◆ Texto para leitura
------------------------------------------------------------------------

The Rolling Stones - Silver Train - OFFICIAL PROMO

UMA DAS PIORES PRAGAS DOS ANOS 70

   Em sites atuais, gente da minha geração, e de gerações bem mais novas também, tecem loas ao disco ao vivo. Tem até rankings, vários, que vão da Rolling Stone à All Music. Da BBC ao Times. Gostam de falar que bandas mais recentes não lançavam e não lançam discos ao vivo porque em shows não criam nada, apenas repetem o que foi já gravado. Acho que não. Penso que pararam de lançar Live In Concert a partir dos anos 90 simplesmente porque o DVD com o show se popularizou. Tão simples isso...
  Nos anos 70 TODA banda e todo cantor lançava pelo menos um disco ao vivo. Ás vezes a cada 4 anos. 90% era um lixo. Lixo mesmo! E o motivo era simples: cocaína. A maioria desses discos são ego trips movida a pó. Músicas de 3 minutos viram exibicionismos de 15 ou mais minutos insuportáveis. Nem na época, com 12 anos de idade, eu suportava isso.

------------------------------------------------------------------------

◆ O que se pede
a - Indique se cada afirmação concorda com o texto sobre os discos ao vivo dos anos 70, respondendo sim ou não e citando as palavras decisivas do texto: (i) o fim dos discos ao vivo a partir dos anos 90 é atribuído à popularização do DVD com o show; (ii) metade dos discos ao vivo dos anos 70 é considerada ruim; (iii) aos 12 anos, quem escreve apreciava as versões longas das músicas.
b - Dê continuidade ao texto sobre os discos ao vivo dos anos 70, começando logo após a última frase apresentada.

------------------------------------------------------------------------

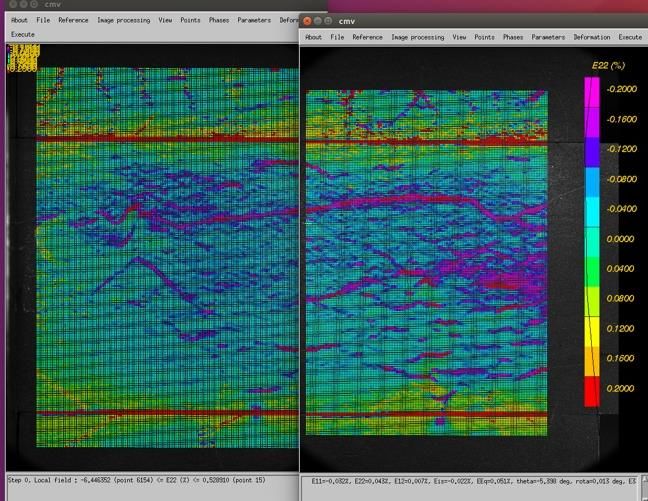Open Image processing menu in left window
Viewport: 648px width, 501px height.
pos(124,20)
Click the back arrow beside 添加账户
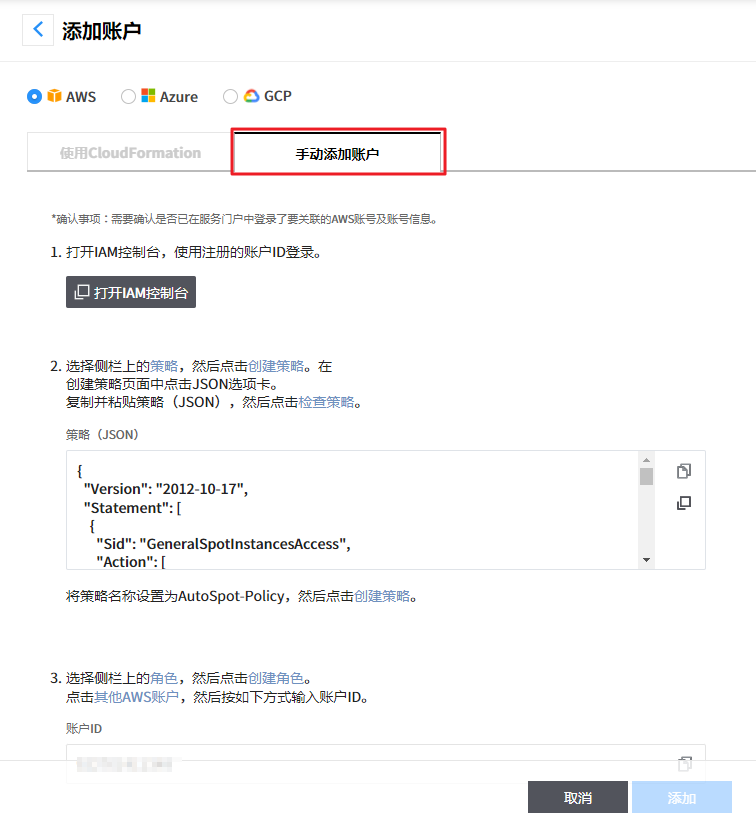756x830 pixels. 38,30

------------------------------------------------------------------------

◆ Respostas do exercício
a -
(i) Sim: "Penso que pararam de lançar Live In Concert a partir dos anos 90 simplesmente porque o DVD com o show se popularizou."
(ii) Não: "90% era um lixo."
(iii) Não: "Nem na época, com 12 anos de idade, eu suportava isso."

b -
  Tudo começou, claro, nos anos 60. E a culpa é de Eric Clapton. Cream foi a primeira banda a pegar uma musiquinha linda, pop, perfeita, e no palco esticar essa canção em até meia hora de "viagem cara, viagem"... Em alguns blues, como Crossroads, a coisa até fica legal, mas quando eles fazem Toad durar vinte minutos...aí o saco explode. Grateful Dead veio logo na cola. Há quem pense que foi a banda de Jerry Garcia quem inventou o ego trip. Mas não. Jerry pegou de Eric. O Dead explodiu ainda mais, tinha canção ao vivo que durava duas horas. Sim baby, duas malditas horas de improviso sem fim. Tem um disco deles, LIVE DEAD, com o pior solo de bateria já gravado. Há quem adore.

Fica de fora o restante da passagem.